Much of his research has been devoted to the development and application of laboratory methods to policy issues in which existing institutions as well as potential new institutions were studied.
The Caltech Laboratory for Experimental Economics and Political Science, which he founded and directs, has been a major producer of laboratory technologies. These began with local area networked tools used in laboratories throughout the world and now to the development of internet technology for conducting large, worldwide experiments. Already experiments that use people from around the world participating in a single market have been successfully conducted.
Richard L. Sandor
Chairman and Chief Executive Officer
Chicago Climate Exchange
Richard L. Sandor is chairman and CEO of the Chicago Climate Exchange, a self-regulatory exchange that administers the world's first multi-national and multi-sector marketplace for reducing and trading greenhouse gas emissions . Dr. Sandor is also a research professor at the Kellogg Graduate School of Management at Northwestern University. While on sabbatical from the University of California, Berkeley in the early 1970s he served as Vice President and chief economist of the Chicago Board of Trade. It was at that time that he earned the reputation as the principal architect of the interest-rate futures market. Richard L. Sandor was honored by the City of Chicago and the Chicago Board of Trade for his contribution to the creation of financial futures and his universal recognition as the "father of financial futures".

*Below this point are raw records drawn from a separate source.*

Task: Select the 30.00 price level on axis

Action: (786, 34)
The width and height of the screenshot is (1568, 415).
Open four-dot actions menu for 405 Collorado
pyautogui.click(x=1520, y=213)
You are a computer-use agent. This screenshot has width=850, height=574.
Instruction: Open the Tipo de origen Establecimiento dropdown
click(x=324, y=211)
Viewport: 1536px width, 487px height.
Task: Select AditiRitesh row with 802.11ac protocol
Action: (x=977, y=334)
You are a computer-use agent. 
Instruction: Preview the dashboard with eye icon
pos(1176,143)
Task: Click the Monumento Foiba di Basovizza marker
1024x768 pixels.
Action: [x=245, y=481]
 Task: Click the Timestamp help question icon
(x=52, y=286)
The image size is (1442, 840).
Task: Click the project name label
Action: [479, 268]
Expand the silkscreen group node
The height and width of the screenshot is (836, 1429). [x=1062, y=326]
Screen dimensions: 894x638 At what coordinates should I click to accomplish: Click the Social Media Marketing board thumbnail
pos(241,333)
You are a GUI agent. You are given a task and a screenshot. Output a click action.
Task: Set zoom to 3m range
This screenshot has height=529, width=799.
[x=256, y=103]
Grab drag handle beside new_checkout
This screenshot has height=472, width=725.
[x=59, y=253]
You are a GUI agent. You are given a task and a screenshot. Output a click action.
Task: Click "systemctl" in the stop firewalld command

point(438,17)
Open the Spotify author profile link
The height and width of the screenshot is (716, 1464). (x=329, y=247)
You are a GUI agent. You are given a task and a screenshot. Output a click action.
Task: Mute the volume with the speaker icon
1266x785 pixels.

Dr. Sandor held a variety of senior executive positions in the financial services industry at Drexel Burham Lambert, Kidder Peabody and Banque Indosuez. He has served on numerous committees and boards including the Chicago Board of Trade, the Chicago Mercantile Exchange, the London International Financial Futures Exchange (LIFFE) and the International Advisory Board of the Marché à Terme International de France (MATIF). Dr. Sandor also serves as a board member of American Electric Power, Millennium Cell, IntercontinentalExchange, Sustainable Performance Group and of Bear Stearns Financial Products Inc. and its subsidiary Bear Stearns Trading Risk Management Inc.
In August 2002 Dr. Sandor was chosen by Time magazine as one of its "Heroes for the Planet" for his work as the founder of the Chicago Climate Exchange. In November 2004, Dr. Sandor was the recipient of an honorary degree of Doctor of Science, honoris causa , by the Swiss Federal Institute of Technology (ETH) of Zurich, Switzerland for his pioneer work in the design and implementation of innovative and flexible market-based mechanisms to address environmental concerns. Dr. Sandor was born on September 7, 1941 and received his Bachelor of Arts degree from the City University of New York, Brooklyn College, and holds a Ph.D. in Economics from the University of Minnesota.